**REQUEST**
Answer these questions using the article on the US economy below.
(a) By what percentage did the US economy contract in the first quarter of 2025?
(b) What growth rate did the economy record in Q4 2024?
(c) To what record figure did the trade deficit widen in March?

US Economy Shrinks in Trump Tariff Shadow with Stagflation Fear

Billionaire Elon Musk and US President Donald Trump (Image credit X.com)
US Economy Shrinks for First Time in Three Years Amid Trump Tariff Fallout, Experts Warn of Stagflation
By S Jha
Mumbai, May 1, 2025 – The US economy contracted by 0.3% in the first quarter of 2025, marking its first decline since 2022, driven by a surge in imports and reduced government spending, according to the Commerce Department’s Bureau of Economic Analysis.
The downturn, a sharp reversal from the 2.4% growth in Q4 2024, sparked fears of stagflation and recession. Experts blasted the disruption to President Donald Trump’s aggressive tariff policies.
The GDP contraction was primarily fueled by a 41.3% surge in imports, as businesses rushed to stockpile goods ahead of Trump’s tariffs, which include a 145% levy on Chinese imports. This widened the trade deficit to a record $162 billion in March, subtracting nearly 5% from GDP growth.

**INFORMATION SHOWN**
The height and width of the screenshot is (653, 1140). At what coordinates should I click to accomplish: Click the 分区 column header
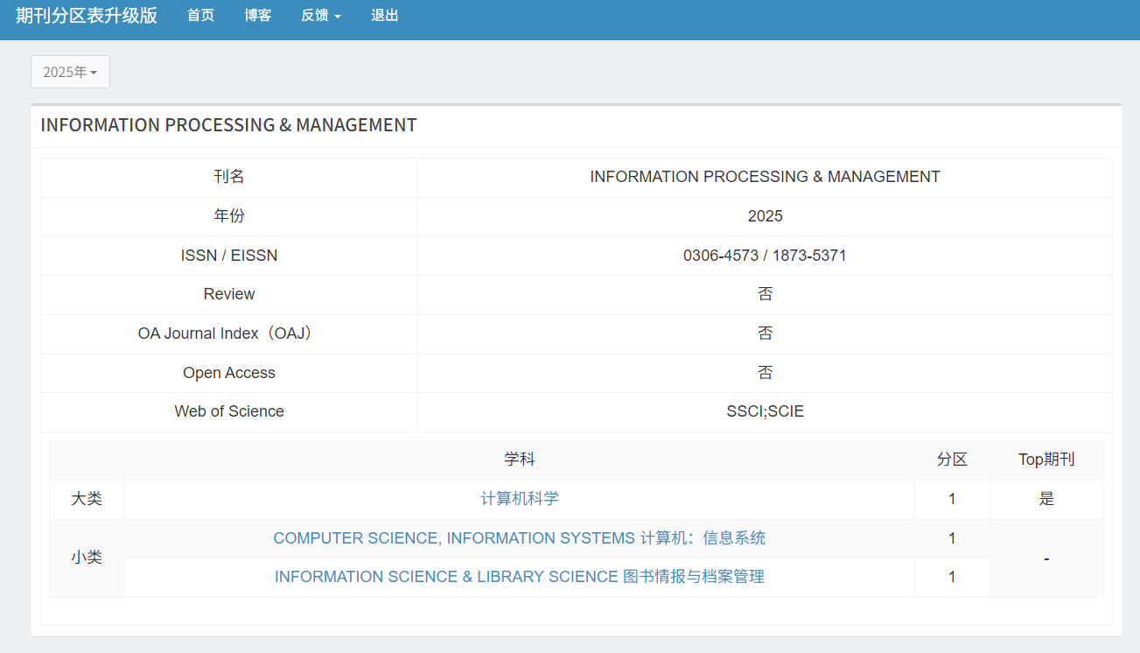coord(952,460)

**TASK OUTPUT**
(a) 0.3%
(b) 2.4%
(c) $162 billion